◆ **To do**: The data below should be copied over with complete accuracy.

⁂

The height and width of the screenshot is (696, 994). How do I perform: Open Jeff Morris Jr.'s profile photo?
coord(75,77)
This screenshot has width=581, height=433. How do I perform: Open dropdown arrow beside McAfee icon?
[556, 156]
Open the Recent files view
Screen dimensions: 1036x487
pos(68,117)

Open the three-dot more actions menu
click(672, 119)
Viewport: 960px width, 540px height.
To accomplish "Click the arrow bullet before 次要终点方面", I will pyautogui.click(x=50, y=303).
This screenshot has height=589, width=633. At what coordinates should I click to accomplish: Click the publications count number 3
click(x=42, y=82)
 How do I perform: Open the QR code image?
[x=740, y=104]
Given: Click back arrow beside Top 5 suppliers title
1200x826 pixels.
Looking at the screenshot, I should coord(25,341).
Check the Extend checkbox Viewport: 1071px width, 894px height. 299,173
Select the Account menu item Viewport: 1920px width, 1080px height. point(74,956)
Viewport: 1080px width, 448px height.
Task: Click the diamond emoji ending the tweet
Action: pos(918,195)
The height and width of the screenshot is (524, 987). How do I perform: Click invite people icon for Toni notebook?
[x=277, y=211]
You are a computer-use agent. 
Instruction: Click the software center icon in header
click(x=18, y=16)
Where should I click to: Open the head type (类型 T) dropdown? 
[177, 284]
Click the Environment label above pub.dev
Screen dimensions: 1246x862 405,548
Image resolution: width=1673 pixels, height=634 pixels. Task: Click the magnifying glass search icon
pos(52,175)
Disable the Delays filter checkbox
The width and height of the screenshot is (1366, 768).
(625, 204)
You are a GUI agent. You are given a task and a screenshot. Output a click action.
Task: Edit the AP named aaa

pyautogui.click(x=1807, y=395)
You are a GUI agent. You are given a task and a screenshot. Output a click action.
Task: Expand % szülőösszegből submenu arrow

⁂

◆ **Result of the task**:
The height and width of the screenshot is (696, 994). How do I perform: Open Jeff Morris Jr.'s profile photo?
coord(75,77)
This screenshot has width=581, height=433. How do I perform: Open dropdown arrow beside McAfee icon?
[556, 156]
Open the Recent files view
Screen dimensions: 1036x487
pos(68,117)

Open the three-dot more actions menu
click(672, 119)
Viewport: 960px width, 540px height.
To accomplish "Click the arrow bullet before 次要终点方面", I will pyautogui.click(x=50, y=303).
This screenshot has height=589, width=633. At what coordinates should I click to accomplish: Click the publications count number 3
click(x=42, y=82)
 How do I perform: Open the QR code image?
[x=740, y=104]
Given: Click back arrow beside Top 5 suppliers title
1200x826 pixels.
Looking at the screenshot, I should coord(25,341).
Check the Extend checkbox Viewport: 1071px width, 894px height. 299,173
Select the Account menu item Viewport: 1920px width, 1080px height. point(74,956)
Viewport: 1080px width, 448px height.
Task: Click the diamond emoji ending the tweet
Action: pos(918,195)
The height and width of the screenshot is (524, 987). How do I perform: Click invite people icon for Toni notebook?
[x=277, y=211]
You are a computer-use agent. 
Instruction: Click the software center icon in header
click(x=18, y=16)
Where should I click to: Open the head type (类型 T) dropdown? 
[177, 284]
Click the Environment label above pub.dev
Screen dimensions: 1246x862 405,548
Image resolution: width=1673 pixels, height=634 pixels. Task: Click the magnifying glass search icon
pos(52,175)
Disable the Delays filter checkbox
The width and height of the screenshot is (1366, 768).
(625, 204)
You are a GUI agent. You are given a task and a screenshot. Output a click action.
Task: Edit the AP named aaa

pyautogui.click(x=1807, y=395)
You are a GUI agent. You are given a task and a screenshot. Output a click action.
Task: Expand % szülőösszegből submenu arrow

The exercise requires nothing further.